You could call City Ventures the Prius of homebuilders.

The Irvine-based developer and homebuilder, formed in 2009, has been on the forefront of adding eco-friendly features to its stable of new-home offerings across the state, most of which fall on the affordable side when compared to other new-home offerings in their respective markets.

The company’s stated goal is to build sustainable communities whose homes are designed to reduce occupants’ electric bills and eliminate gas bills altogether.

Adding a do-good factor to the home-buying process adds oomph to the company’s business strategy, according Phil Kerr, chief executive of the company’s homebuilding operations.

“People want to feel good about buying their homes,” Kerr said.

And for City Ventures, “We think this is the right way to build at this point.”

The strategy appears to be working. The privately held company is on pace to sell about 600 homes this year, and is growing at about 30% to 40% annually, according to Kerr, who said the company controls about 3,000 home lots.

About 30 of the company’s 120 employees work out of its Orange County headquarters; City Ventures’ main office is at the Park Place mixed-use campus near John Wayne Airport.

It also has divisions in Los Angeles, San Diego and the San Francisco Bay Area.

Long Beach, Riverside

City Ventures, which largely builds on infill locations rather than creating larger master-planned communities, has one project selling in OC, a mix of attached and detached homes at the Luna development in La Habra. It’s also been an active builder in Santa Ana and Garden Grove over the past few years.

Its newest communities, which opened over the past two months, are outside Orange County.

Last month, it took the wraps off the 40-unit Huxton townhome project in downtown Long Beach. Between Broadway and Third Street, it’s among the first for-sale home communities to be built in the city’s downtown district in nearly a decade.

City Ventures is also billing it as Long Beach’s first solar, all-electric new-home neighborhood.

Beyond use of solar panels, notable environmentally friendly features are high-performance appliances that require less power to operate; high-efficiency LED lighting; dual-glaze windows with ultraviolet coating; water-saving plumbing fixtures; and an advanced framing technology that uses less lumber and therefore saves trees, the company said.

Other standard features the company lays out include cutting-edge thermostats for climate control; radiant-barrier roof sheathing; HVAC systems tested for optimal refrigerant charge and duct performance; and low-to-zero volatile organic compounds in paints, stains and adhesives.

Huxton’s homes start in the upper $600,000s. Kerr said most eco-friendly features are relatively small investments, costing less than $20,000 per unit all together.
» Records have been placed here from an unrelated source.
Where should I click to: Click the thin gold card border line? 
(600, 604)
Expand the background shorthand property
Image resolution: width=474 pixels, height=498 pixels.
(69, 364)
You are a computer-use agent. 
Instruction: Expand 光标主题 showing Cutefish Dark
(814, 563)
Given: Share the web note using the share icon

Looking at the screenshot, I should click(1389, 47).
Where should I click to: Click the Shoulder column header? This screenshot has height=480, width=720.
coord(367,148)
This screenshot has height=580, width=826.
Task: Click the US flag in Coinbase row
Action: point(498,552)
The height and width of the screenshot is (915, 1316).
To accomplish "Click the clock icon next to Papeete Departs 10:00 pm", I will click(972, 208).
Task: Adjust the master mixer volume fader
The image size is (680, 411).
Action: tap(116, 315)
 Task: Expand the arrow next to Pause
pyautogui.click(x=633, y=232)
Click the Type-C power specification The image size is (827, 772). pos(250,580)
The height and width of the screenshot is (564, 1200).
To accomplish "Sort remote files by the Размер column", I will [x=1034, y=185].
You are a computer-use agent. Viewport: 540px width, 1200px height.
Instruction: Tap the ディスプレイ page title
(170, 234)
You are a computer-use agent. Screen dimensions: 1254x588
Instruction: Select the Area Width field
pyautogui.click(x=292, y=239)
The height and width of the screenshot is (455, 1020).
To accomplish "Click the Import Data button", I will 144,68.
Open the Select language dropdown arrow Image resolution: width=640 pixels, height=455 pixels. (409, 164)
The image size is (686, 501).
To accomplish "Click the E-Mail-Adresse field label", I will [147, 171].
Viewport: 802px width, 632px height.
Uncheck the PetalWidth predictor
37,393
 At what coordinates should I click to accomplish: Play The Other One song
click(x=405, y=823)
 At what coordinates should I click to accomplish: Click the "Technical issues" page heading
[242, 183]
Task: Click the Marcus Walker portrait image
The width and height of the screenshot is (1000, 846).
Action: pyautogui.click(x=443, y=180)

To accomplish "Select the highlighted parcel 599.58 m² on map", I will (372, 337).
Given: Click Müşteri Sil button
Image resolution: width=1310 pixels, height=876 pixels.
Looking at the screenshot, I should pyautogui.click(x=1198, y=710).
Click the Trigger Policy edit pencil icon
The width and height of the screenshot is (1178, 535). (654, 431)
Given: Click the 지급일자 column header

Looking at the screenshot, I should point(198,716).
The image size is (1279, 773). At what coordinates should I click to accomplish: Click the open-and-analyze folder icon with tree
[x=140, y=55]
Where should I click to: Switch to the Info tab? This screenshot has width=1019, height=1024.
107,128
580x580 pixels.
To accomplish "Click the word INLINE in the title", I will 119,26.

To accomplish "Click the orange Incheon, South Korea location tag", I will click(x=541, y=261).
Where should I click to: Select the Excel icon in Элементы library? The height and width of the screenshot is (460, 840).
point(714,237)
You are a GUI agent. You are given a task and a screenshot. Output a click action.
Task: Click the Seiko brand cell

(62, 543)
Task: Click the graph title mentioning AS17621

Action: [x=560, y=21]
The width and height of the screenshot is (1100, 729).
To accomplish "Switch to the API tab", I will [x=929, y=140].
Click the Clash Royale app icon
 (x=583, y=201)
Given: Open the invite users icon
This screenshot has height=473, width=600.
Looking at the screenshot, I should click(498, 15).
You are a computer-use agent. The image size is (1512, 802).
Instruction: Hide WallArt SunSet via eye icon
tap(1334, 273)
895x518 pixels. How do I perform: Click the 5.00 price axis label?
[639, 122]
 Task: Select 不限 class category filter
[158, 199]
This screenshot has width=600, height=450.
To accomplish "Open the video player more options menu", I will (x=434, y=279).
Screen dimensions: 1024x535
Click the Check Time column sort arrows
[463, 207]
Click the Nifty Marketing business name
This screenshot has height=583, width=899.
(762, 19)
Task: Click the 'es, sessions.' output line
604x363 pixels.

“We’ve figured out how to do it [inexpensively],” he said.

Keeping costs down is part of a company strategy that offers renters aspiring to buy homes a good business proposition, according to Kerr.

“We want to go [and build] in locations where the median price point to buy is close to what they’d pay for rent,” Kerr said.

As of last week, about a quarter of Huxton’s homes were sold.

Along with the Long Beach offerings, City Ventures’ new Los Angeles County projects include a 46-unit townhome development in Gardena where homes start at about $600,000.

In the Inland Empire, it recently took the wraps off the 171-unit Tramonte project in Riverside’s Citrus Heights community.

Homes there are substantially larger than the L.A. offerings, up to 5,279 square feet, and start around $650,000.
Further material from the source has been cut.